Under the new oversight structure revealed by Ministers Perrottet and Dominello, Mr Rees gets the title of “Government Chief Information & Digital Officer” (GCIDO), a job description that fuses together supervision of the government’s technology front and back ends.
The previous Labor government had attempted to get some tangible cohesion over technology purchasing and use via the creation of a whole-of-government Chief Information Officer, a move that faltered amid the rapid succession of ministers and premiers in its final term.
What’s changed significantly in the awkwardly conjoined CDO/CIO title is that larger projects – the kind that have collectively blown-up billions of dollars between them across Australia’s states – will now have to run through Mr Ree’s office before getting a green light.
“The GCIDO will be the senior technology role within NSW Government, reporting to the Secretary of the Department of Finance, Services and Innovation,” the statement from Mr Perrottet and Mr Dominello said.
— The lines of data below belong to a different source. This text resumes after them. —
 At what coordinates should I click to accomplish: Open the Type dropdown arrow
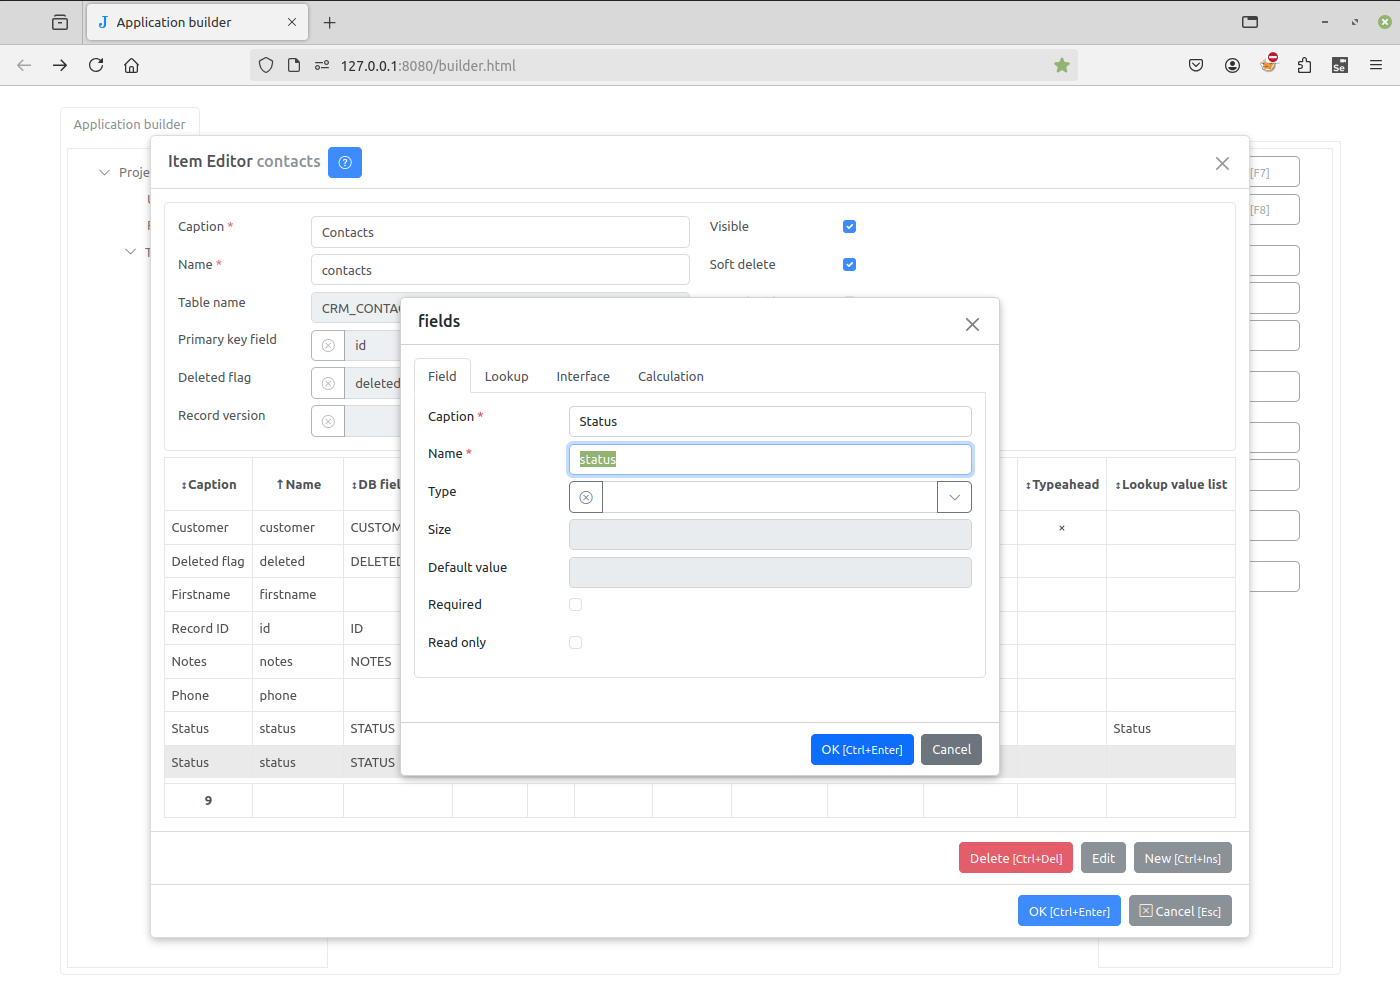pos(954,497)
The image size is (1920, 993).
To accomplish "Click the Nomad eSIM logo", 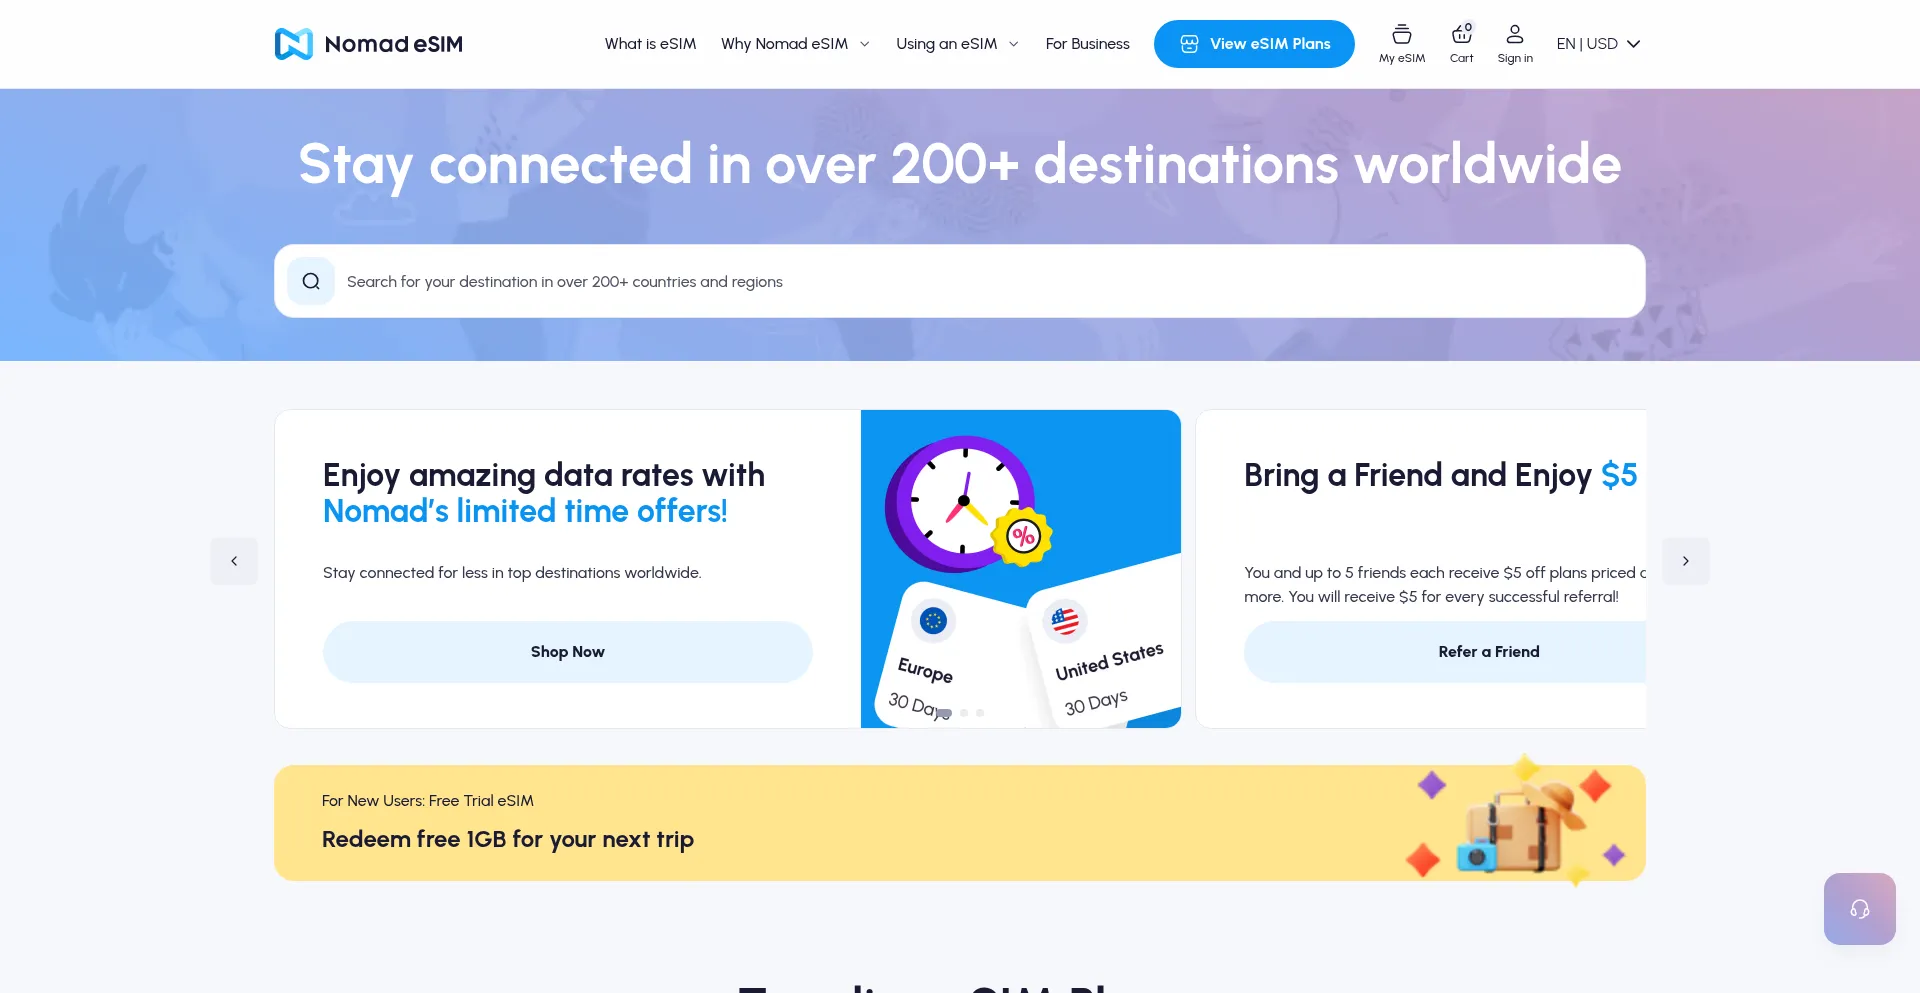I will (368, 43).
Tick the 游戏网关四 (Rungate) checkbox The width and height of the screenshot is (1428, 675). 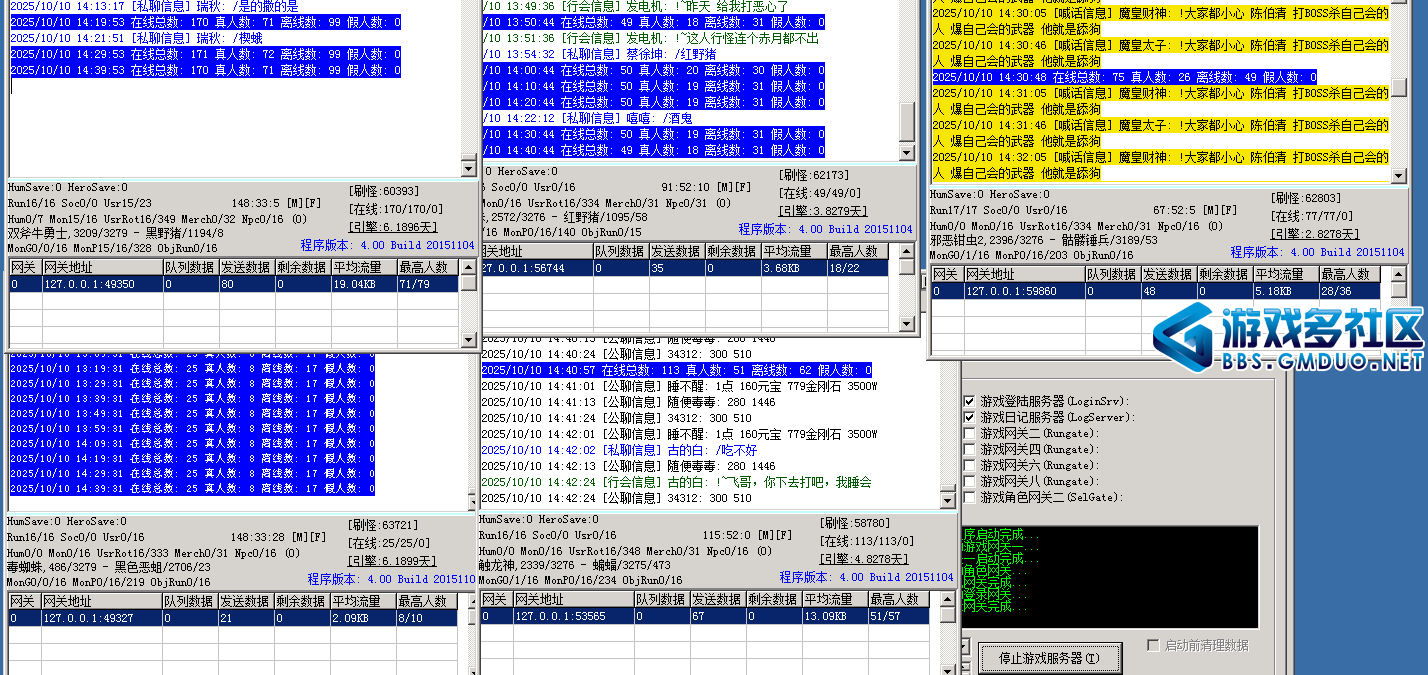tap(969, 449)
“Individual agencies will retain Chief Information Officers but all major ICT projects across government departments will require approval and oversight by the GCIDO.”
The state added that Mr Rees’ role “will also entail oversight of major government ICT projects, ensuring they are delivered on time, on budget, and deliver benefits for agencies and citizens.”
The strength of that statement indicates that the Baird government is becoming markedly less tolerant of larger scale systems overhauls and projects involving global tech vendors that frequently run over time and budget.
It is understood that part of the approach the Baird government is keen on is the application of private sector performance management of suppliers, particularly the sharing of project risk, so that it pays for successful outcomes rather than the number of lines of code or hours worked.
Also expected is a crackdown on the purchasing and deployment of overly proprietary systems that later create incompatibilities when they need to work together across multiple organisations.
Mr Dominello specifically called out the need to “ensure better integration across departments and agencies.”
Mr Rees starts as GCIDO role from 30th May. Aside from leading Macquarie’s tech efforts, he has held positions as the Chief Technology Officer and interim Chief Information Officer at Woolworths, and as Westpac’s Head of Integrated Delivery.